The power of peers: how does the makeup of a classroom influence achievement?
Education Next, Summer, 2002 by Caroline M. Hoxby
What does the term "peer effects" mean in a school environment? It includes the effects of students' teaching one another, but that is only the most direct form of peer effects. Intelligent, hard-working students can affect their peers through knowledge spillovers and through their influence on academic and disciplinary standards in the classroom. Alternatively, misbehaving students may disrupt the classroom, thereby sapping their teacher's time and energy. The makeup of a classroom--its average family income, the number of children with disabilities, its racial and gender balance--can also create peer effects. Children with learning disabilities may draw disproportionately on their teacher's time; racial or gender tension in the classroom may interfere with learning; wealthier parents may purchase learning resources that get spread over a classroom. Peer effects may even operate through the ways in which teachers or administrators react to students. For instance, if teachers believe that less should be expected of minority children, they might lower their academic standards when confronted with a classroom that has a high share of black or Hispanic students. The other students in such a classroom would experience negative peer effects, not due to the minority students' influence but because of the teacher's assumptions.
Peer effects, if they do indeed exist, have implications for a number of policy issues in education. For example, the literature on school finance and control is currently absorbed with the question of whether students are affected by the achievement of their schoolmates. If peer effects exist at school, a school-finance system that encourages an efficient distribution of peers among all schools will make society's investments in student learning more productive. The debate over" tracking," the system in which students are exposed only to peers with similar achievement, turns partly on the question of whether being concentrated in lower-level classrooms merely exacerbates the problems of low-achieving children. Desegregation plans that assign students to schools outside their neighborhood or school district also rest partly on the belief that one's peers can exercise enormous influence over one's performance.

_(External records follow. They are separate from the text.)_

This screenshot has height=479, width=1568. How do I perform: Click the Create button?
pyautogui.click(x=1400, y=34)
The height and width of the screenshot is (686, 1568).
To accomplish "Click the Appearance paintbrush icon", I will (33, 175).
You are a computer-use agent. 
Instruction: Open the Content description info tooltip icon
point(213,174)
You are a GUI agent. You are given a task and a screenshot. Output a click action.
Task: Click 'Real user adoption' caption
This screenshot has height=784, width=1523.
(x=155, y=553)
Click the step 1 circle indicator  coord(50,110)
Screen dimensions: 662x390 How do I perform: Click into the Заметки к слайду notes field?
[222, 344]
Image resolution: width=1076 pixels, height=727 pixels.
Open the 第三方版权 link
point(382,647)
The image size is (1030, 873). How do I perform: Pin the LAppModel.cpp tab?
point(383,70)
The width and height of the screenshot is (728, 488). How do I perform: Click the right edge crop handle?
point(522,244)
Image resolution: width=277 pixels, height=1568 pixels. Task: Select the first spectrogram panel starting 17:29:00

However, there are two principal difficulties for theories that rely on peer effects. First, however much sense the theory of peer effects makes, there are formidable obstacles to estimating them, Although some credible estimates of peer effects do exist, people often rely on evidence that is seriously biased by selection effects. For instance, if everyone in a group is high achieving, many observers assume that achievement is an effect of belonging to the group instead of a reason for belonging to it.
Also, the most popular model used by researchers to estimate peer effects (the "baseline" model) assumes that peer effects are a zero-sum phenomenon--that is, in order to give one student a better peer, that peer must be taken away from another student; the two effects cancel one another out, According to the baseline model, a student's reading score would be affected linearly by the average reading score of his classmates, Regardless of how one allocates peers, total societal achievement remains the same under the baseline model. But many arguments assume that total societal achievement can be increased if peers are redistributed. For instance, the argument against "tracking" is based on the notion that both low- and high-achieving students benefit from being exposed to one another in the classroom. By contrast, the idea behind "gifted and talented" programs is that high-achieving students benefit from being among one another. Thus, although it is tempting to dismiss the baseline model as naive or restrictiv e, if one were able to show, empirically, that the baseline model adequately described peer effects, some interesting theories would fall by the wayside.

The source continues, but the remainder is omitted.